Refining and increasing management options will increase QALYs overall and reduce costs compared to current gadolinium-based diagnosis. Almost all MRI investigations for brain tumors involve contrast, and we expect ~100,000 UK patients p.a. (~2.5m worldwide) to benefit from huVCAM-mMPIO use. The timescale to the point of patient benefit is likely to be 3-5 years; the current proposal to end of Phase I/IIa trial is 3 years and, if successful, we would anticipate running a full Phase IIb trial soon after that. In this Phase II trial, we would link huVCAM-mMPIO diagnosis of brain metastasis to intervention (e.g. radiotherapy, radiosurgery/surgery), in order to determine efficacy of earlier diagnosis/treatment in limiting symptoms.

Although a limitation to chemotherapy in brain metastases is poor blood-brain barrier (BBB) penetrability, a new generation of therapeutics are in development that circumvent this problem. For example, GRN1005 an LRP-directed peptide-drug conjugate is designed to deliver cytotoxic drug across the intact BBB by exploiting a native transport mechanism. GRN1005 is currently in Phase II trial in breast cancer patients with brain metastases. Similarly, Vorinostat, a histone deactylase inhibitor, has been shown to cross the intact BBB, and is currently in Phase I trial in combination with radiotherapy for the treatment of brain metastases. If successful, such therapeutics could greatly benefit from earlier diagnosis.

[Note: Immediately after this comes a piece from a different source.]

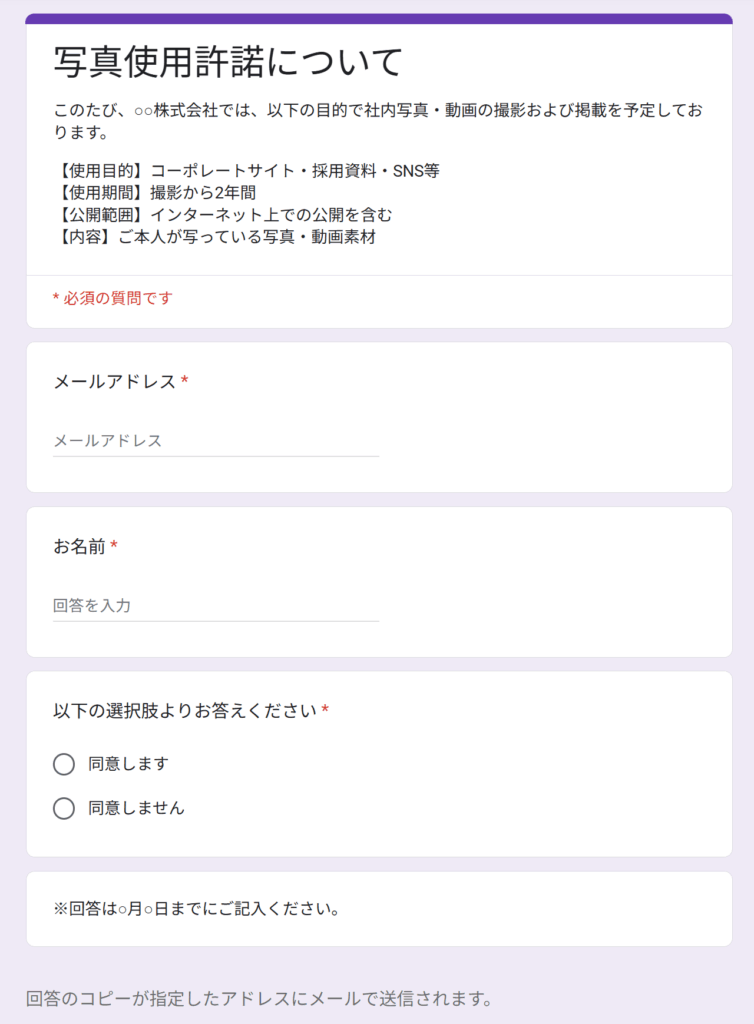754x1024 pixels.
Task: Focus the お名前 answer text field
Action: tap(215, 606)
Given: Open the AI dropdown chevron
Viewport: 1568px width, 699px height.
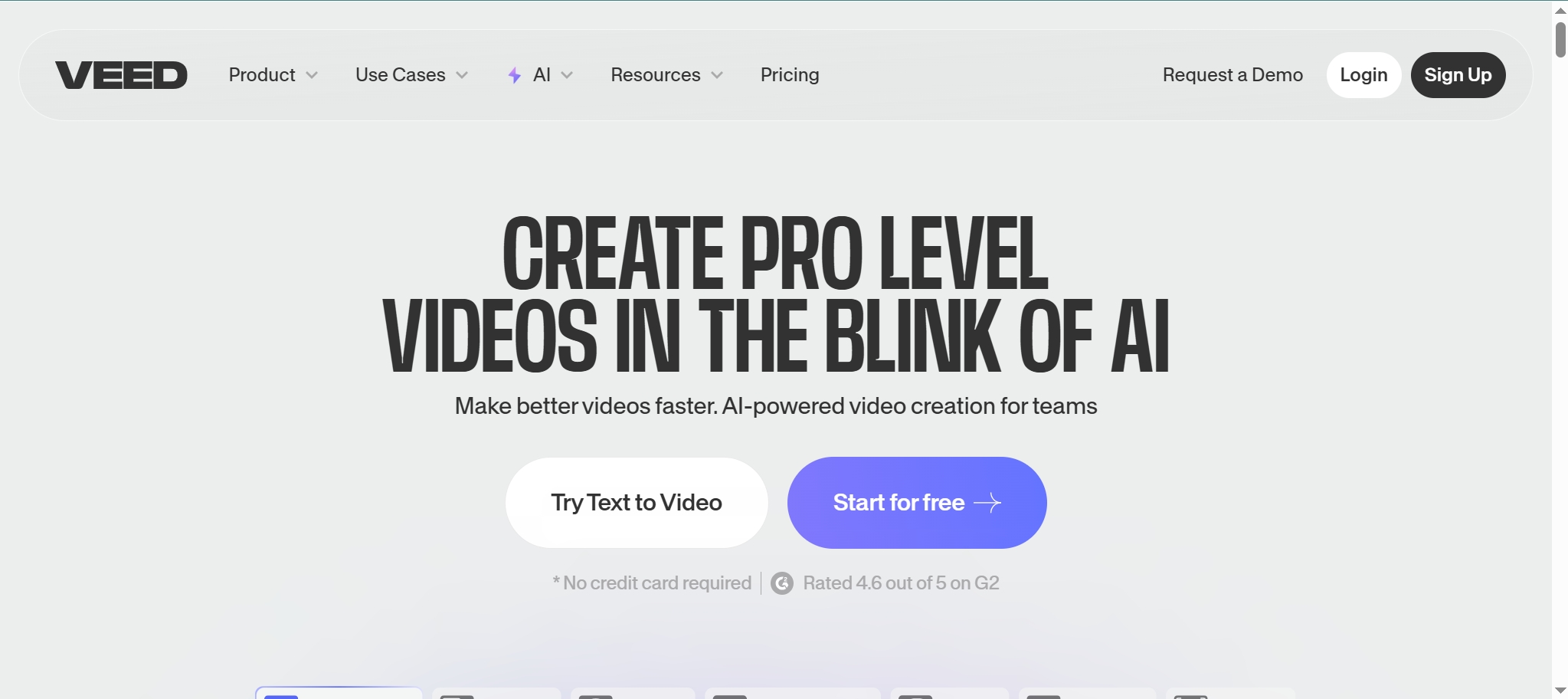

At the same time there are many other diseases, both neurological and systemic, with an inflammatory component and for which we anticipate our approach will have clinical application. Moreover, our mMPIO can be targeted with a range of ligands, in addition to our huVCAM antibody. Thus, the production of biocompatible mMPIO, as proposed here, provides a platform for multiple targeting applications across numerous diseases. We expect these additional applications to include multiple sclerosis, atherosclerosis, inflammatory bowel disease, placental inflammation, primary cancers, other secondary cancers, traumatic head injury and transplant rejection. In each of these cases, we have been approached by medical experts in these fields with a view to testing the technology. Once our huVCAM-mMPIO agent has successfully completed the proposed Phase I/IIa trial we will re-engage with these experts and others through the consortium's wide range of expertise (cardiovascular medicine, neurological disease, oncology) with a view to wider clinical application of the agent. It should be noted that RC, Professor of Cardiovascular Medicine and Clinical Director of the Oxford Acute Vascular Imaging Centre, is PI/Co-I of several Phase II trials of drugs targeting vascular inflammation with MRI outputs. Thus, he is ideally placed to translate clinically in these areas.